== GOAL OF THE EXERCISE ==
Your answer must be an exact transcription of the data, with every picture omitted.

(EXCERPTED DATA begins)

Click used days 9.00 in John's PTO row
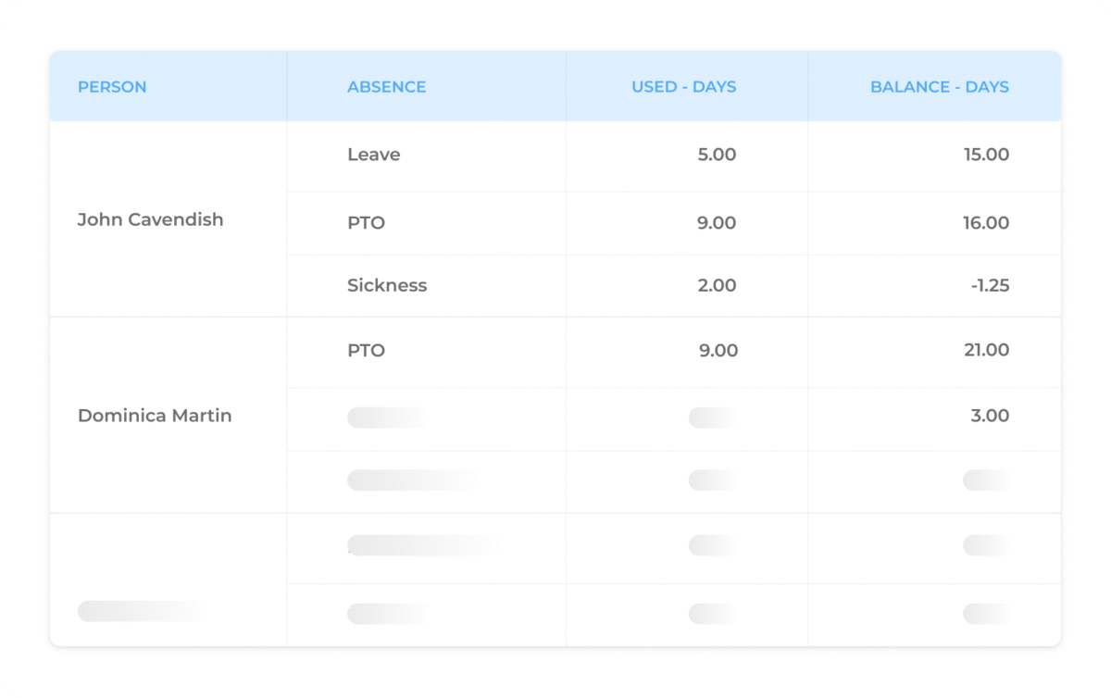click(x=717, y=223)
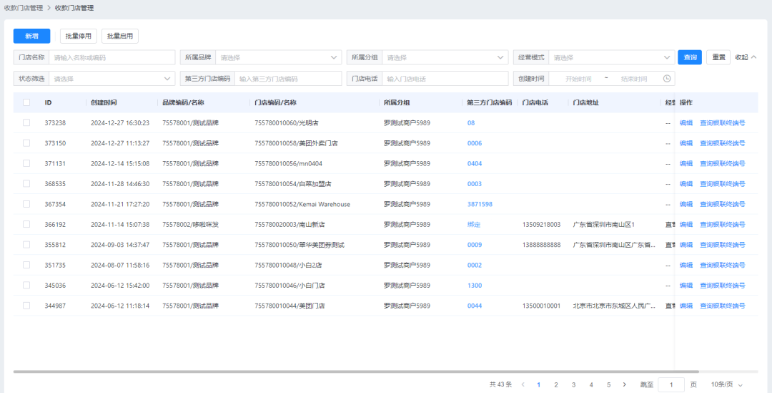
Task: Go to page 3 in pagination
Action: [573, 384]
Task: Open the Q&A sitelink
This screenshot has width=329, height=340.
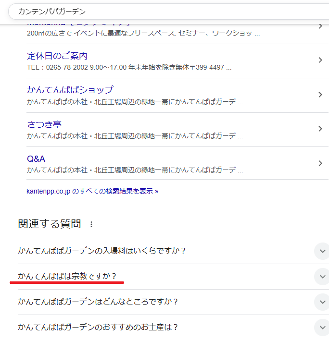Action: 36,158
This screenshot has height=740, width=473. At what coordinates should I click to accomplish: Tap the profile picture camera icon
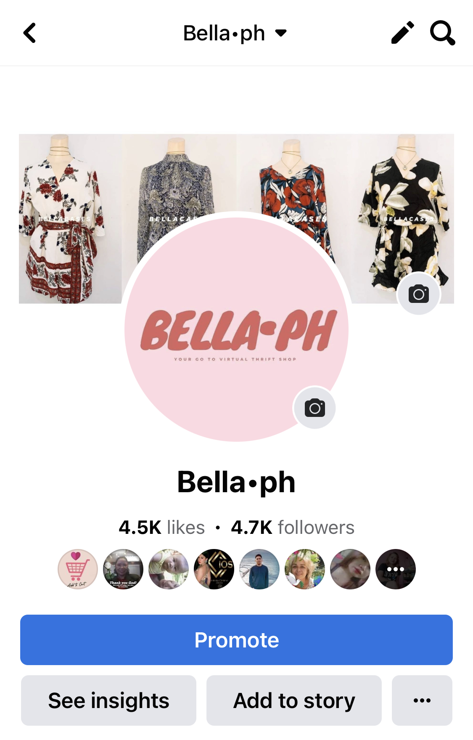click(315, 408)
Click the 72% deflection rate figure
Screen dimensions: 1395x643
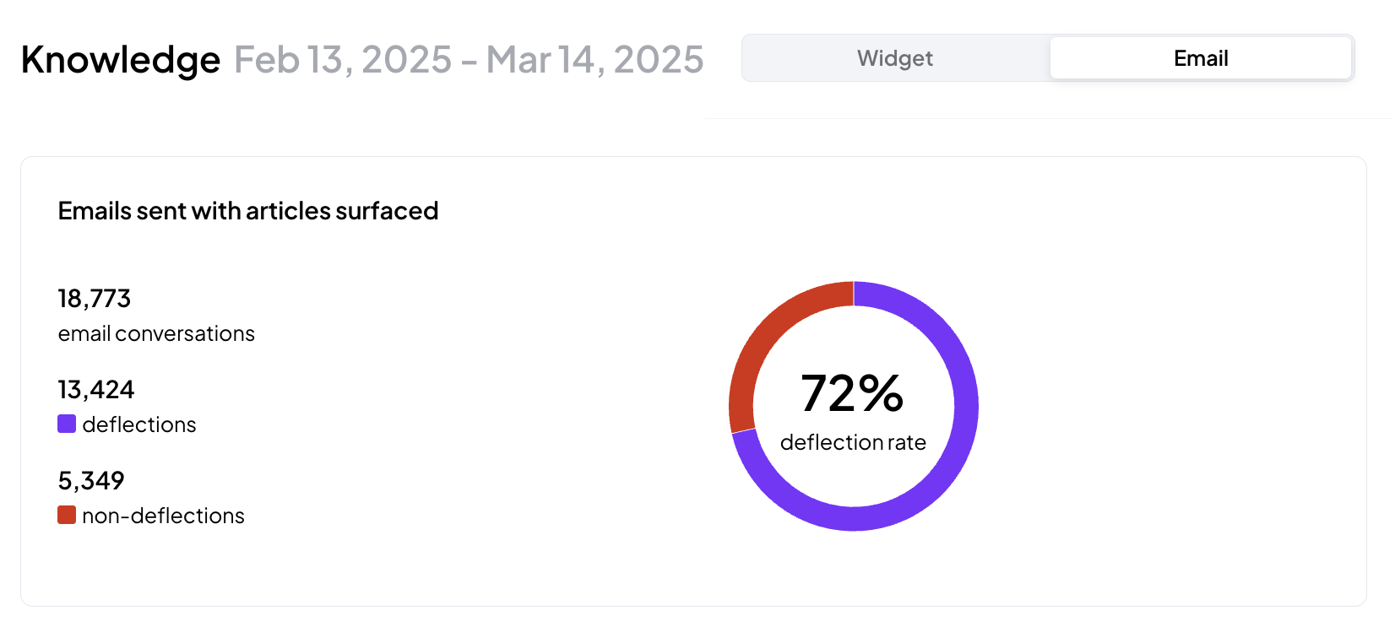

(EXCERPTED DATA ends)

== TASK SOLUTION ==
Click used days 9.00 in John's PTO row
click(x=717, y=223)
Task: Go to page 3 in pagination
Action: [573, 384]
Task: Open the Q&A sitelink
This screenshot has width=329, height=340.
Action: 36,158
This screenshot has height=740, width=473. At what coordinates should I click to accomplish: Tap the profile picture camera icon
click(315, 408)
Click the 72% deflection rate figure
Screen dimensions: 1395x643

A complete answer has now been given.